Prostate cancer is the most commonly diagnosed malignancy and the second leading cause of cancer related deaths for men in the United States. Significant progress has been made in successfully treating early stage, localized prostate cancer. However, the treatment of advanced prostate cancer continues to be a significant challenge facing the scientific and medical communities. Patients diagnosed with advanced prostate cancer commonly experience initial disease regression after undergoing treatment with androgen deprivation therapy. Yet, due to the genomic and histological heterogeneity of prostate tumors, the effectiveness of these treatments are relatively short lived, and patients progress to incurable and therapeutic resistant castration resistant prostate cancer (CRPC). Our studies aim to better understand the mechanisms that contribute to prostate cancer progression by investigating the activity of the transposable element, Long Interspersed Element-1 (LINE-1), in prostate cancer. LINE-1, also known as a ?jumping gene,? can create new insertions of itself in the genome, disrupting gene expression and genome architecture. To maintain genomic stability, LINE-1 expression is silenced in healthy somatic cells. However, recent studies have demonstrated the re- expression of LINE-1 proteins and active mobilization of LINE-1 in many cancers, including prostate cancer. New LINE-1 insertions have the potential to drive to genomic instability and tumor heterogeneity, two factors that have been shown to contribute to prostate cancer progression and the development of therapeutic resistance. Additionally, LINE-1 proteins may serve alternative functions when expressed in cancer. Yet, little is known regarding the function of LINE-1 encoded proteins in retrotransposition or their putative function in other cellular processes in prostate cancer progression. In this proposal, we will explore the effects of LINE-1 expression in prostate cancer, further investigating its possible contribution to the progression and development of therapeutic resistance. By utilizing primary prostate cancer tissue and cellular models, we will examine the role endogenous LINE-1 protein expression and LINE-1 mobilization during prostate cancer progression.

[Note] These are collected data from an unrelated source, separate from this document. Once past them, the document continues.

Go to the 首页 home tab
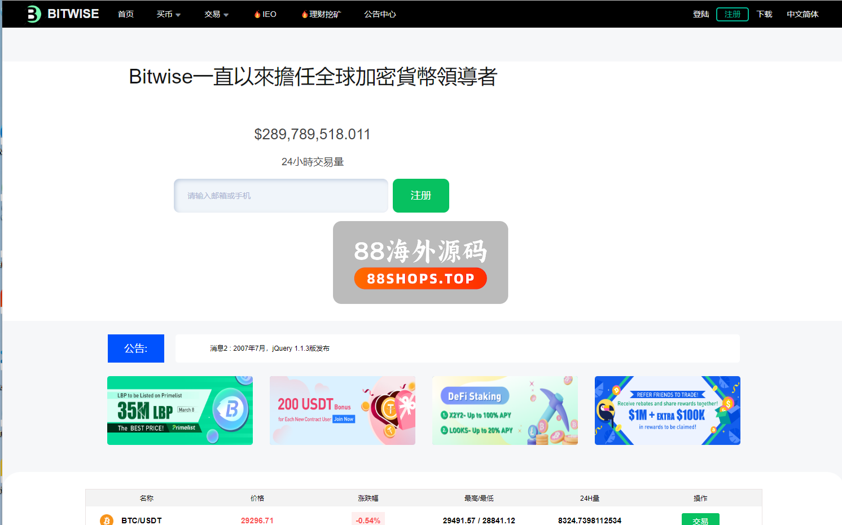Image resolution: width=842 pixels, height=525 pixels. click(126, 14)
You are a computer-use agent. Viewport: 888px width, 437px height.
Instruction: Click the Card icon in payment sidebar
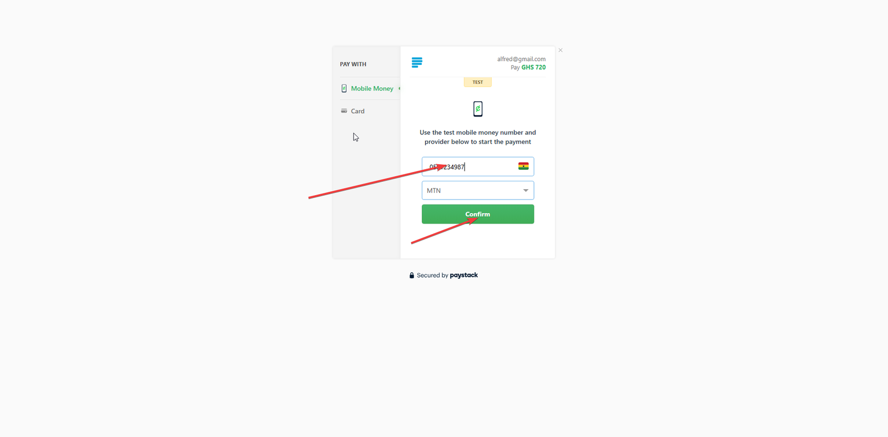tap(344, 111)
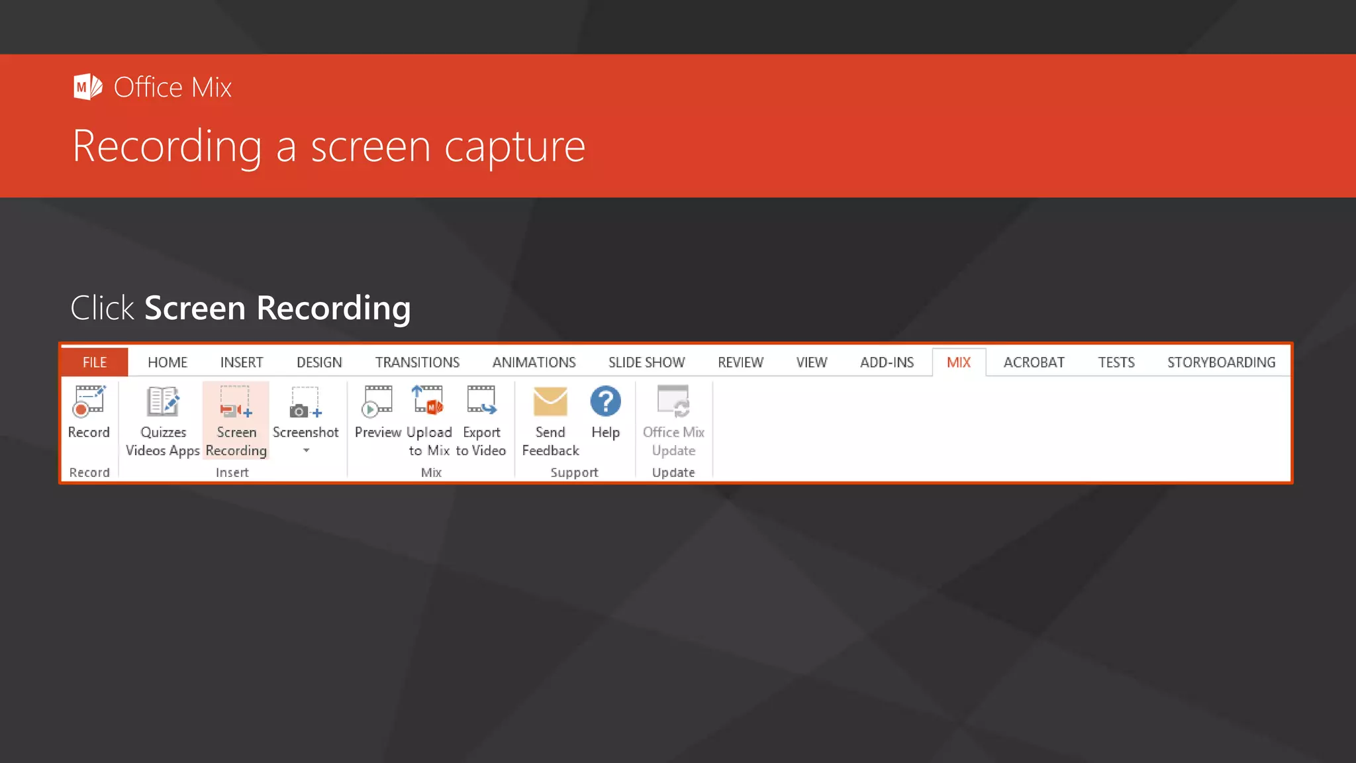Open Quizzes Videos Apps from the ribbon

coord(163,421)
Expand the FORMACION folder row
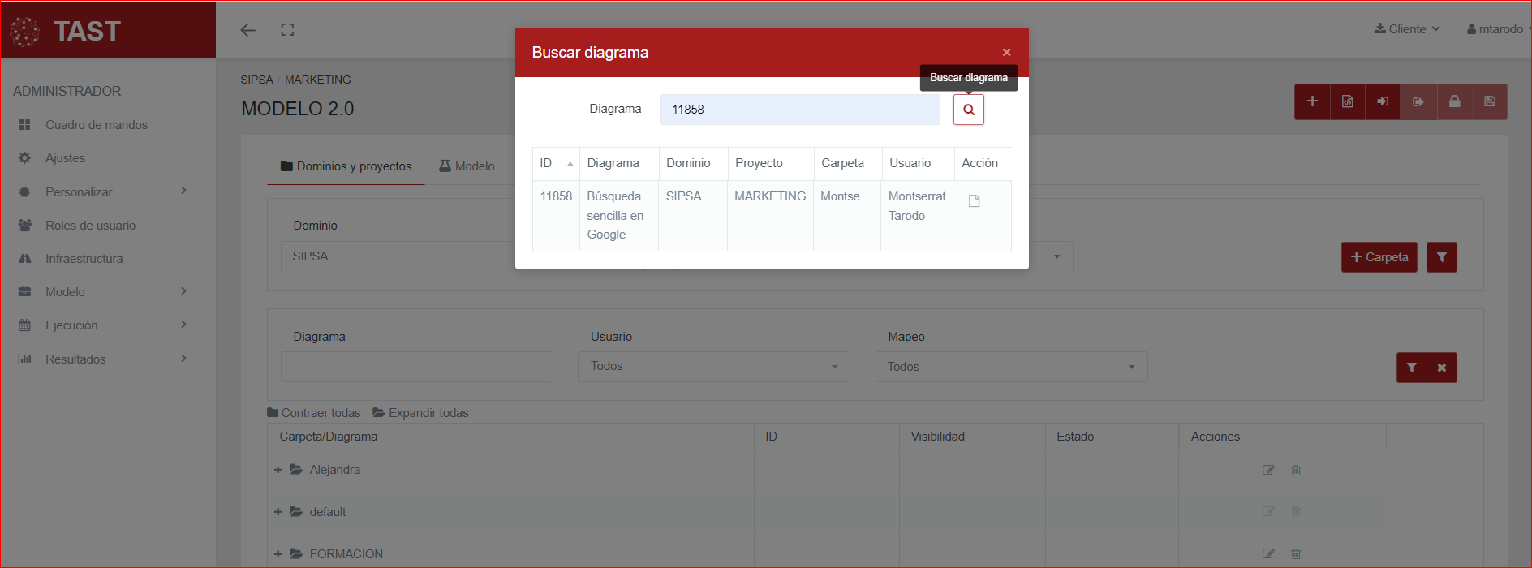The image size is (1532, 568). pos(278,554)
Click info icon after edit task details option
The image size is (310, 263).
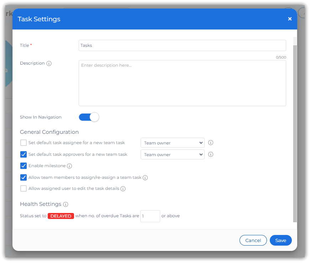[x=123, y=189]
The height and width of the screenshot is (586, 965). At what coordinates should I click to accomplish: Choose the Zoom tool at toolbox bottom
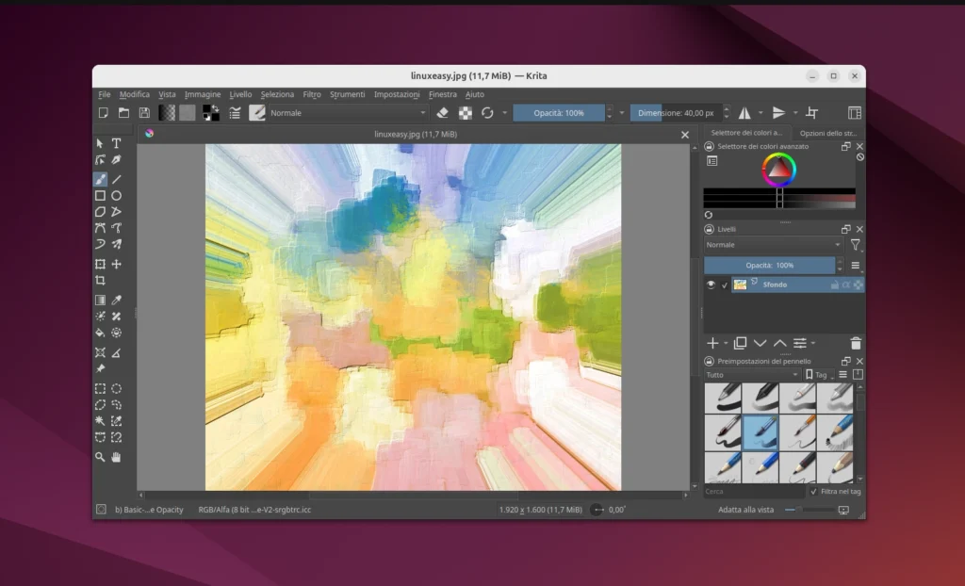100,457
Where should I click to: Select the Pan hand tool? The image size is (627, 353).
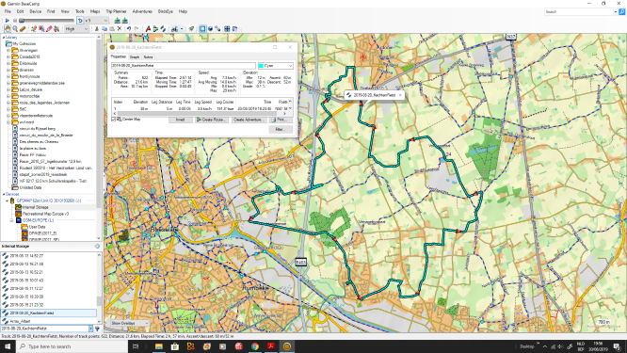tap(8, 29)
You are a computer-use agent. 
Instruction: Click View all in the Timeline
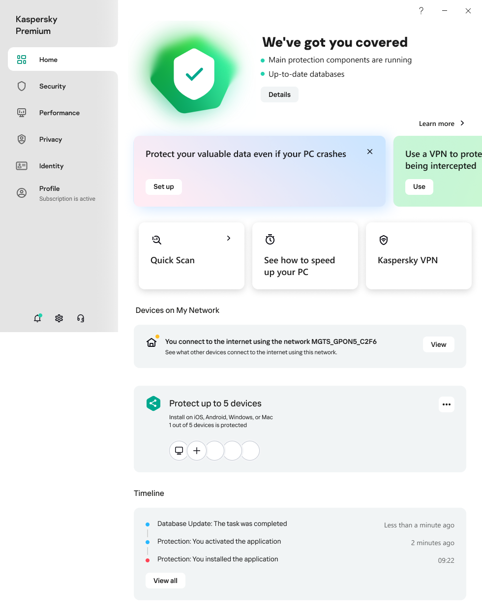coord(165,581)
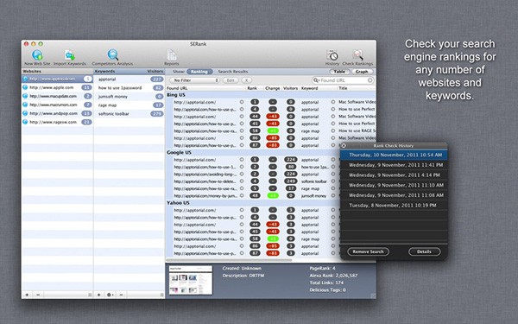Toggle the Ranking show option
The height and width of the screenshot is (324, 518).
[x=199, y=72]
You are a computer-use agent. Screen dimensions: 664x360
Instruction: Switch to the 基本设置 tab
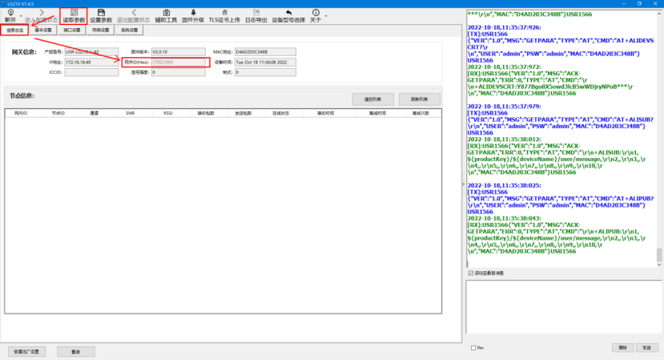[43, 30]
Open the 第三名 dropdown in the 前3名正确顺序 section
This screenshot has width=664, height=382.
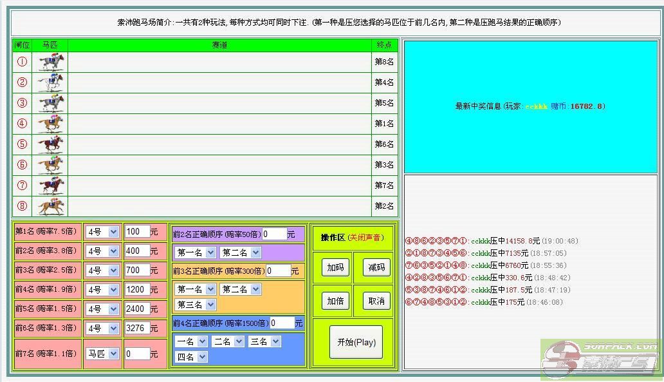[195, 304]
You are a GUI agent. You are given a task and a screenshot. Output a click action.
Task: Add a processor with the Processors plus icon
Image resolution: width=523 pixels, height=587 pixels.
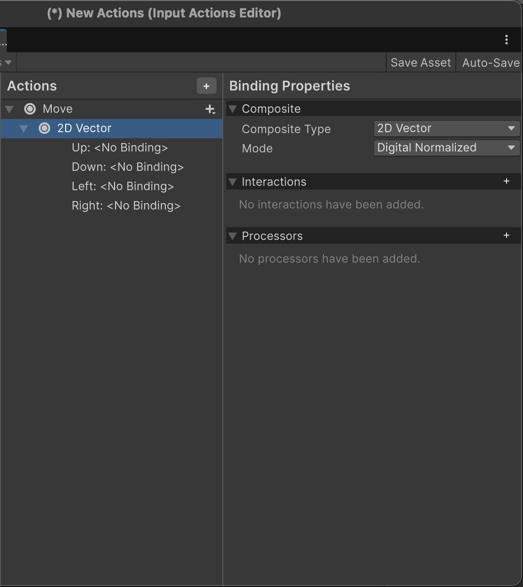[506, 235]
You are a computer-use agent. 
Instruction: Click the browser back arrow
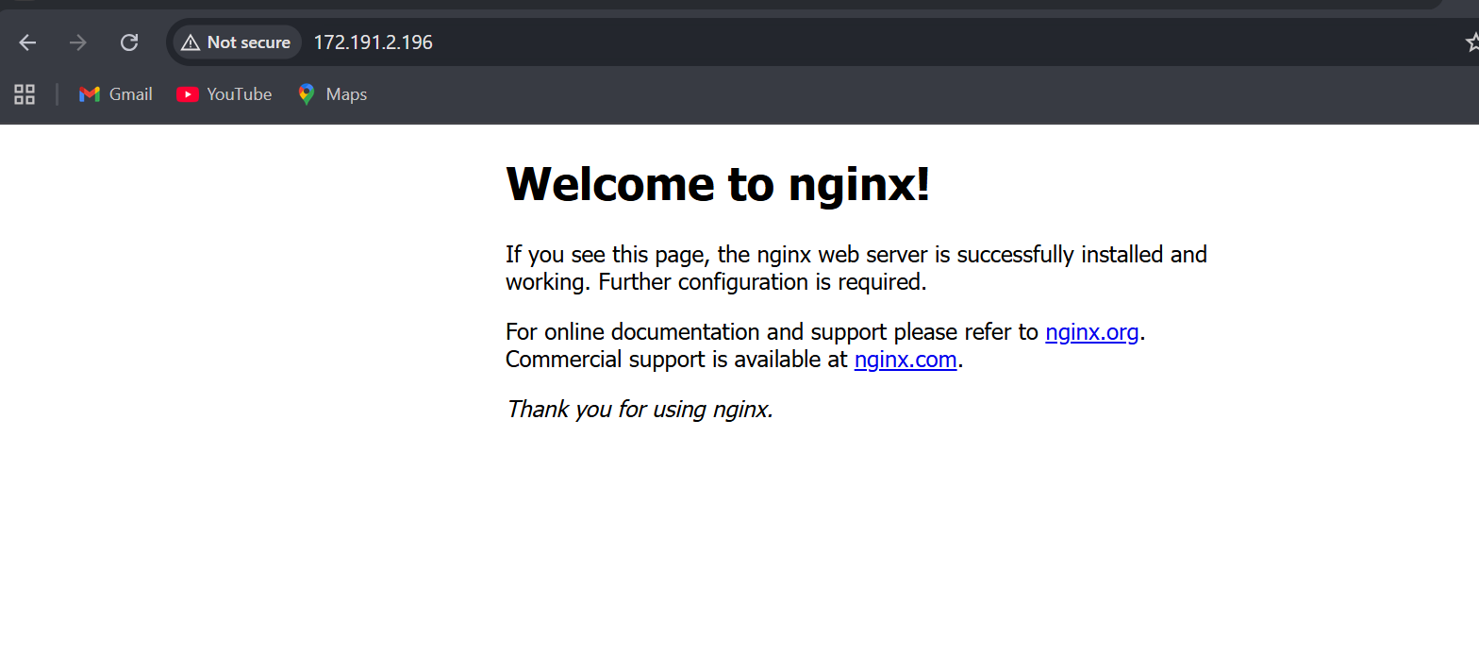(x=27, y=42)
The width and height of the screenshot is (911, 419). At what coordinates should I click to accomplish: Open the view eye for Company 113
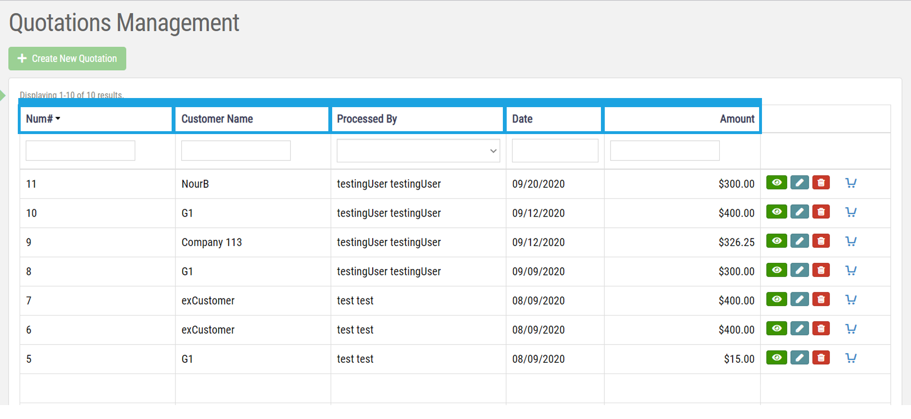pos(776,241)
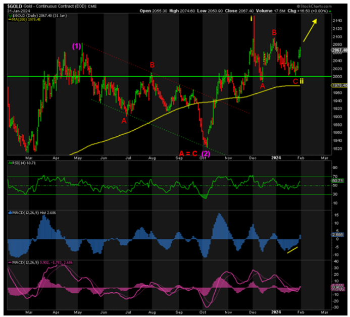Click the green 2000 horizontal support line
Image resolution: width=350 pixels, height=317 pixels.
click(152, 77)
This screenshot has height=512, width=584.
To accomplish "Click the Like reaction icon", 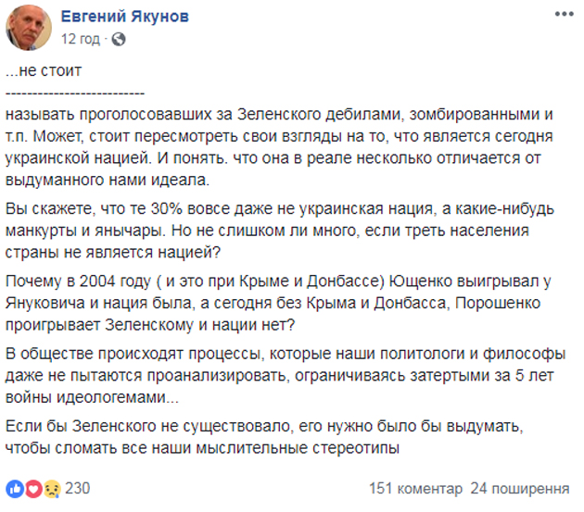I will [13, 488].
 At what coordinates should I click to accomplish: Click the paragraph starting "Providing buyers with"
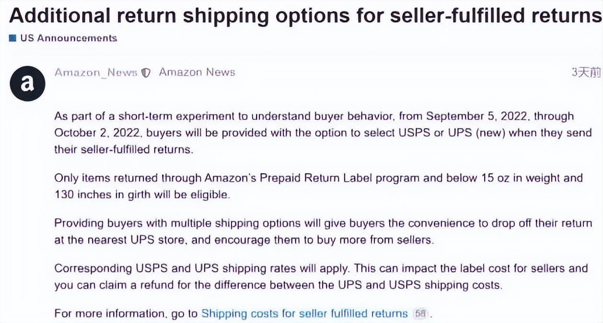[x=316, y=231]
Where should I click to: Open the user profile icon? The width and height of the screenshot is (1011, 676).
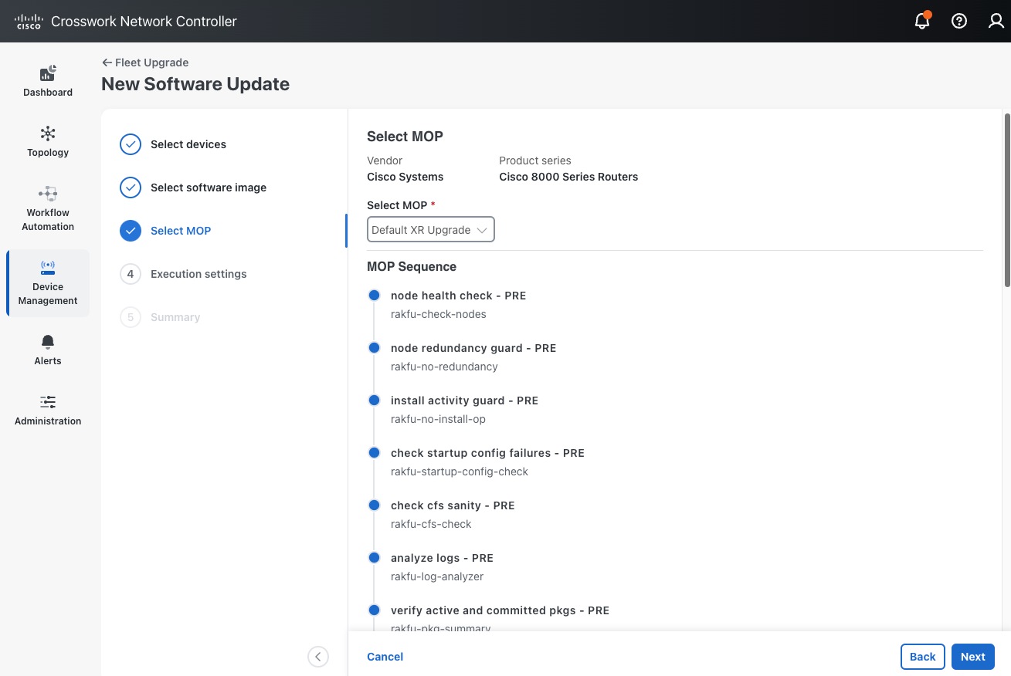[996, 22]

The aims of this proposal are (I) assess LINE-1 expression and retrotransposition correlation with clinical outcome, (II) characterize the function of LINE-1 proteins in prostate cancer, and (III) determine the role of ORF2 phosphorylation in protein stability and degradation. Our long-term goal is to better understand the function of LINE-1 in prostate cancer in hope of developing effective therapeutic treatments for advanced CRPC.
Aberrant expression of the mobile element LINE-1 in cancer may contribute to the initiation, adaptation and subsequent progression of the disease. Our studies will evaluate the role of LINE-1 expression and mobilization in prostate cancer progression to better understand its impact on tumor evolution and development of therapeutic resistance.